- [Try it]
Your answer must be the exact lines from the one with "Screen dimensions: 1456x819" to the end of the data, both included, with no pictures.

[Recorded data]
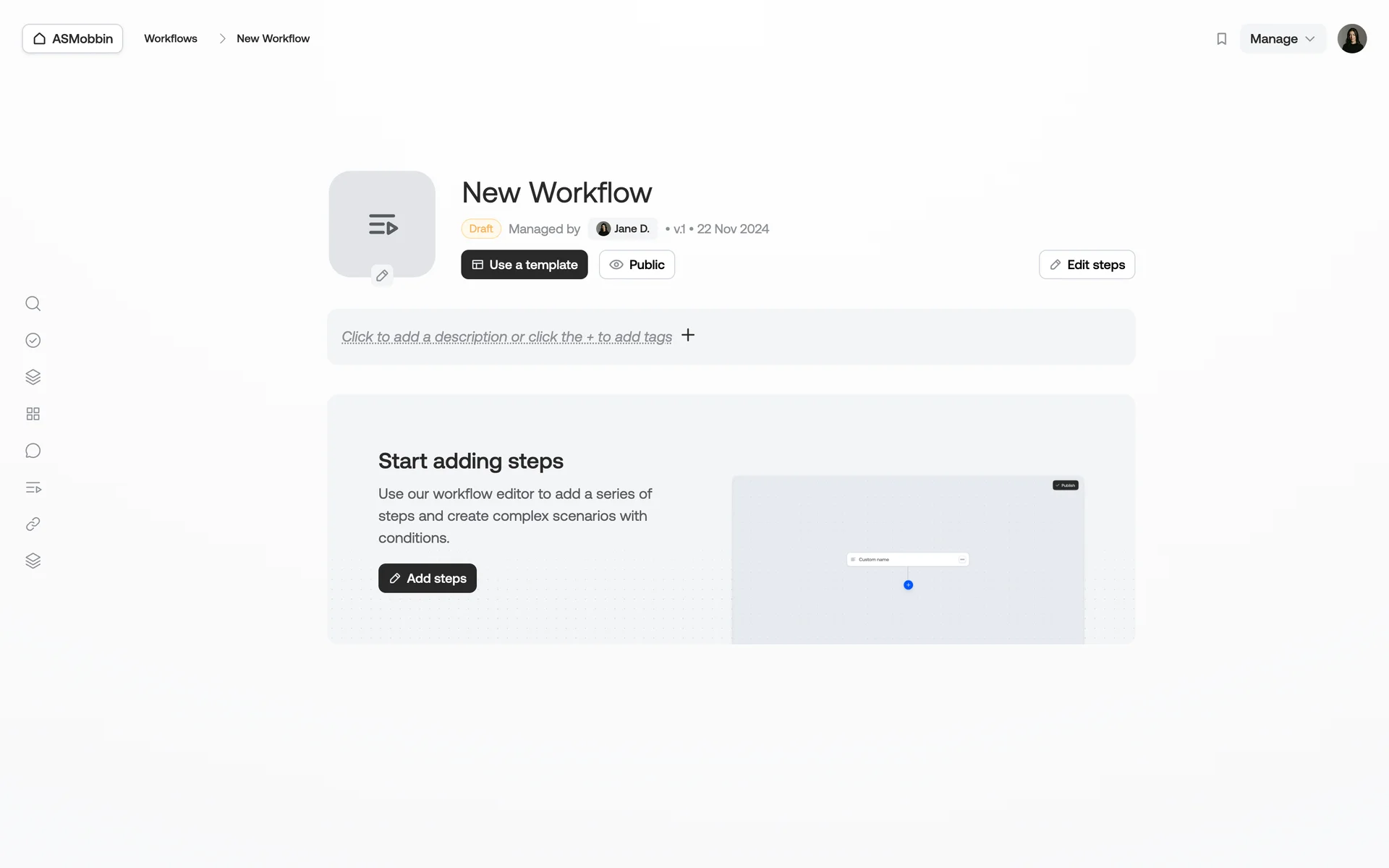Click the description placeholder text field
The width and height of the screenshot is (1389, 868).
coord(506,337)
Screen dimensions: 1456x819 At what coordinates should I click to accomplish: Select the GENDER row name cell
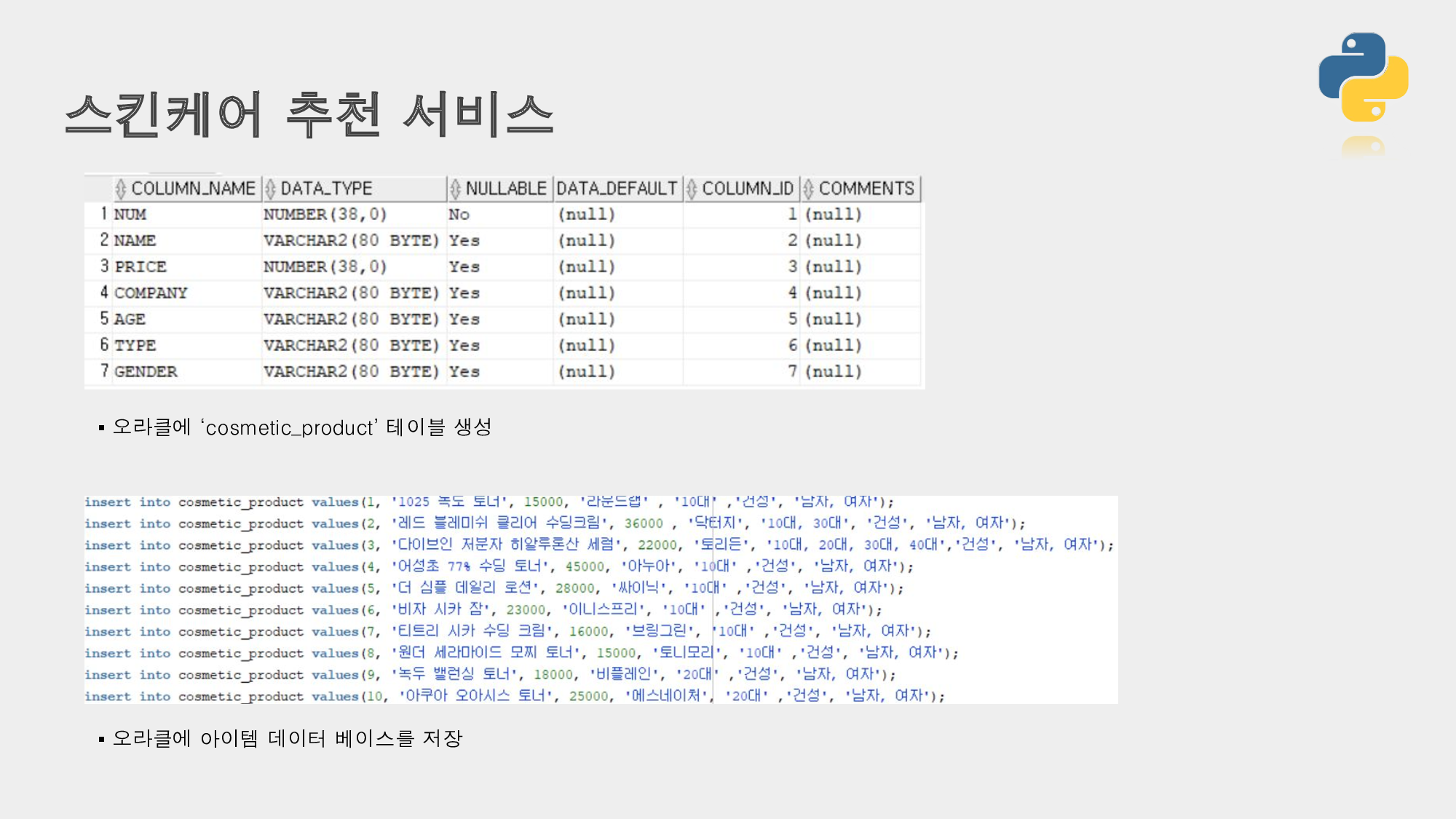pyautogui.click(x=146, y=371)
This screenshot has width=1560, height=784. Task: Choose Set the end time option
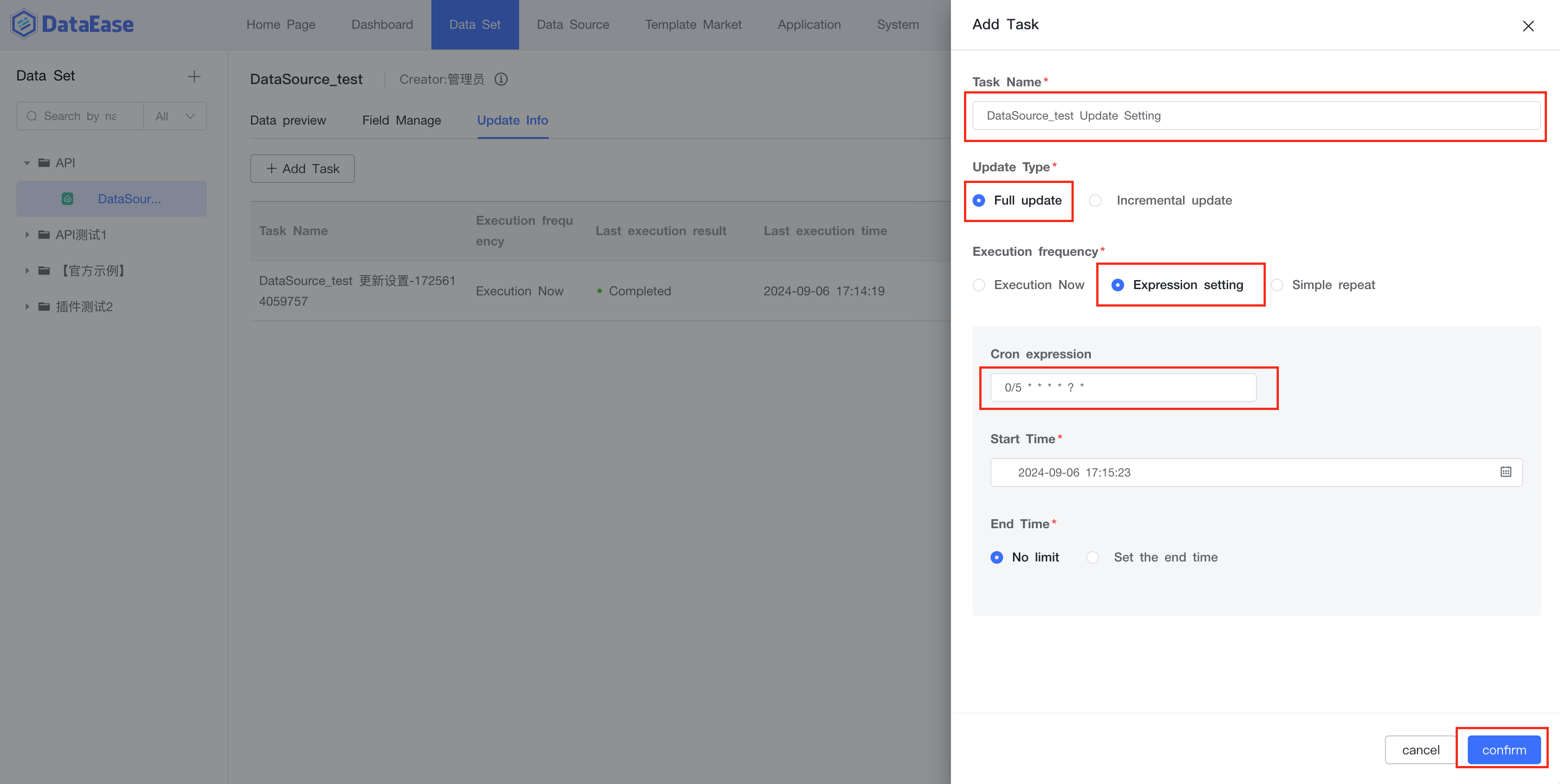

- [Written reply]
Screen dimensions: 1456x819 At what coordinates should I click to accomplish: Select the GENDER row name cell
pyautogui.click(x=146, y=371)
This screenshot has width=1560, height=784. Task: Choose Set the end time option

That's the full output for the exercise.